HIGHLIGHTS
We are thrilled that some basic and translational studies our group were involved in, helped to push for a new diagnostic test. The Radboudumc is the first hospital in the world to implement large-scale long-read genome sequencing (lrGS) in clinical care, enabling faster and more accurate diagnoses for people with rare diseases. This new test can replace around fifteen standard-of-care genetic tests and increases the diagnostic yield by more than ten percent for some diseases. We expect that accurate lrGS will become the new global standard in diagnostics of all rare genetic diseases.

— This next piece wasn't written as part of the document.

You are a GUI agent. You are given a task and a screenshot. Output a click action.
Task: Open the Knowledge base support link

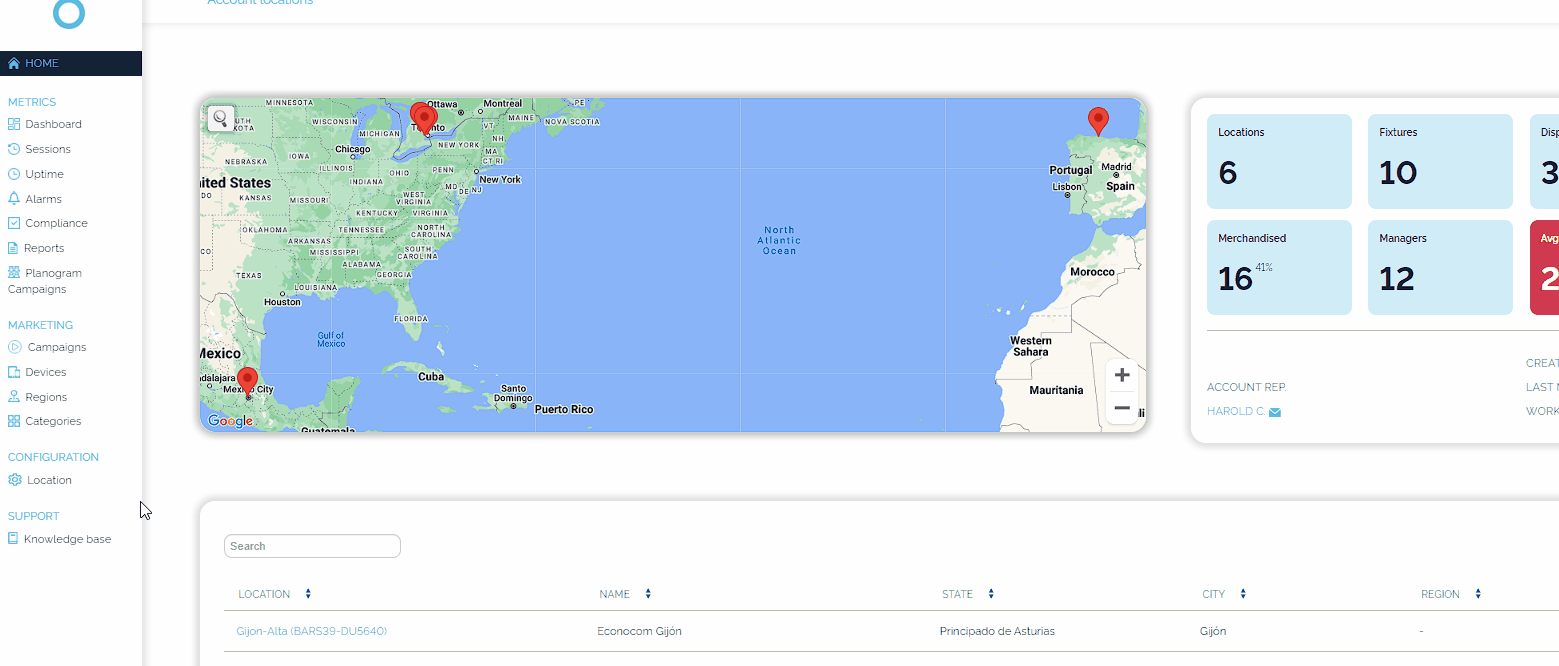tap(67, 539)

In 2024, Alex received a ZonMW (NWO) Vici grant, entitled “SOLVE-IEI: Solving Enigmas of Undiagnosed Inborn Errors of Immunity”. This enables our group to further push latest genomic innovations for an improved understanding of IEIs.
Based on an international collaborative effort, we recently described a new cause of SCID-Omenn syndrome, heterozygous (de novo) mutations in PSMB10.
As part of the Solve-RD project, we demonstrated that pan-European data re-analysis is not only feasible but also effective in diagnosing previously undiagnosed patients with rare diseases.
Alex co-edited two special issues of “Genome Research” dedicated to long-read sequencing. The respective editorials elute to these emerging technologies and insights. These special issues also included three manuscripts authored by our group.
in this case series of 4 young male patients with severe COVID-19, rare putative loss-of-function variants X-chromosomal TLR7 were identified that were associated with impaired type I and II IFN responses. These preliminary findings provide insights into the pathogenesis of COVID-19.
Spanish-Dutch research has revealed two new mutations in the TLR7 gene in healthy young men who became seriously ill with severe COVID-19. It is becoming increasingly plausible that such mutations undermine a sufficient immune response agaist SARS-CoV-2.